The manual page at http://dev.mysql.com/doc/mysql/en/crashing.html contains
information that should help you find out what is causing the crash.
Fatal signal 11 while backtracing

The stacktrace is for a different version of the server, not 5.5.27 (and it is not an official Oracle binary but a Gentoo build), but the bug I'm reporting here is about what happens AFTERWARD, when the server tries to recover from the crash and doesn't have any free space in the tablespace to do so.

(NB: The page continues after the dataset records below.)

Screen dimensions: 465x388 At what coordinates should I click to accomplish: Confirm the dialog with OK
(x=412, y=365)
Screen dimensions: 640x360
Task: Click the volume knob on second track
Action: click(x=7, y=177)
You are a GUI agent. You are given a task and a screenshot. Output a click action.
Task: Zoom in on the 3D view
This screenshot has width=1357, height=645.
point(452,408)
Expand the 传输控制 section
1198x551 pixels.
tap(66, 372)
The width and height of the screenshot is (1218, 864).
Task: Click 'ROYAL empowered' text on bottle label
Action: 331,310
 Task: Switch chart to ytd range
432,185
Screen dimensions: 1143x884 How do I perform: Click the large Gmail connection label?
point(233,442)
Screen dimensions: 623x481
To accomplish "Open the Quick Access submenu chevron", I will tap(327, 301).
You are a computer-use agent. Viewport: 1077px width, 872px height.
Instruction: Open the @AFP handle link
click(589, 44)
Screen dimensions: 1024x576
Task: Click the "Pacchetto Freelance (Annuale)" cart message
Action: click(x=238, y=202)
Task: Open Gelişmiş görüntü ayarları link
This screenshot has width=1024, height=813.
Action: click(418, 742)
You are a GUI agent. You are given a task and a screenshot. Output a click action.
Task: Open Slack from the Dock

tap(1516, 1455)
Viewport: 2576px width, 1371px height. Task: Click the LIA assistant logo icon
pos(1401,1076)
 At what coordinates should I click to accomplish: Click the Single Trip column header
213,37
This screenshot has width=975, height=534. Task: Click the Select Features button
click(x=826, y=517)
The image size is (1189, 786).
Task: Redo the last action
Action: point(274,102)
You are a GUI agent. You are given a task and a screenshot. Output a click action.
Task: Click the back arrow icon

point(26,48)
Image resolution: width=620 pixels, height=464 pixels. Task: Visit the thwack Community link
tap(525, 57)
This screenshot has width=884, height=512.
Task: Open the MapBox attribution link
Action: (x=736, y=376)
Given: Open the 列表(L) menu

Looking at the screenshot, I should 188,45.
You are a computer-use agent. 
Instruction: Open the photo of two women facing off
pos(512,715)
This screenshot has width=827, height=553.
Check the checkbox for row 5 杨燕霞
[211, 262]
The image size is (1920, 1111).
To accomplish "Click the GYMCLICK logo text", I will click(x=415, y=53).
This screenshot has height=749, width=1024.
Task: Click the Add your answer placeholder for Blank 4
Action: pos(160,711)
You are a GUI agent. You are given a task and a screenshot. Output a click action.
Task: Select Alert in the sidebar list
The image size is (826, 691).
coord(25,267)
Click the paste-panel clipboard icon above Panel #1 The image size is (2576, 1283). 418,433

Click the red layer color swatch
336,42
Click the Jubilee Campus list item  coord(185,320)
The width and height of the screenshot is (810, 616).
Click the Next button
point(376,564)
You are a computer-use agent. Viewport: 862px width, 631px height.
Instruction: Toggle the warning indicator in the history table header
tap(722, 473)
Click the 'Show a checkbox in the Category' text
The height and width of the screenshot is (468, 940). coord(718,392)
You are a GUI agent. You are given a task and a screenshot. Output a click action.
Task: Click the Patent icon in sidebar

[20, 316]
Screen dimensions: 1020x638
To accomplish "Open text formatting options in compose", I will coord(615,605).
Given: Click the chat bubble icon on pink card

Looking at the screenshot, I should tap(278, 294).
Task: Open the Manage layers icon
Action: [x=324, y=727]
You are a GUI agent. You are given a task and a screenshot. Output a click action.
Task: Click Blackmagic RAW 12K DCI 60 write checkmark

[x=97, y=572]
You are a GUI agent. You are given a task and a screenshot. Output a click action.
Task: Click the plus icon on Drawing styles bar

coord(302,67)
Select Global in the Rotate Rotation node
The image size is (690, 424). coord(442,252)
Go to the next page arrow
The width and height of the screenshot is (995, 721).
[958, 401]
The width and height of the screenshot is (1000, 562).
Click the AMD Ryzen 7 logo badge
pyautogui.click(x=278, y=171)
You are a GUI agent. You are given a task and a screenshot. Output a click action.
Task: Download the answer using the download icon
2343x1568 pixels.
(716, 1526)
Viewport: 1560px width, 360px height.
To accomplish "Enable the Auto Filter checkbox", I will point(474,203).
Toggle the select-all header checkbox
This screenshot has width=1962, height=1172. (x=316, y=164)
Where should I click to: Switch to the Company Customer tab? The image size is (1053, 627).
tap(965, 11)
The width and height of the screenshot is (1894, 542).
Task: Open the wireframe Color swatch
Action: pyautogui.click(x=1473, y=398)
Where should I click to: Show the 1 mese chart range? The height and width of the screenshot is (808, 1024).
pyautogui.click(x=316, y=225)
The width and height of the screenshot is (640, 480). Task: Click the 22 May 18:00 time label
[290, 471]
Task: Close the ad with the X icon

I am afraid that I may be confusing this bug report by discussing what caused the condition InnoDB couldn't recover from, but it seems that you're interested in that information as well.
[4 Sep 2012 17:47] MySQL Verification Team
I am setting this bug to "Verified". But, what is verified is not that InnoDB asserts in case when system tablespace is full and is not auto-extendable (or disk is out of space). Asserting of insufficient space for system tablespace is expected behavior.

I am verifying a bug of not handling the error message from que_eval_sql() function, as described in the bug #44781.

So, this bug can be fixed either by fixing bug #44781 or by adding another case in the switch described above.
[18 Sep 2012 7:25] Pradeep Agrawal
Hi Baron Schwartz,

Please check disk space and swap space of your linux machine.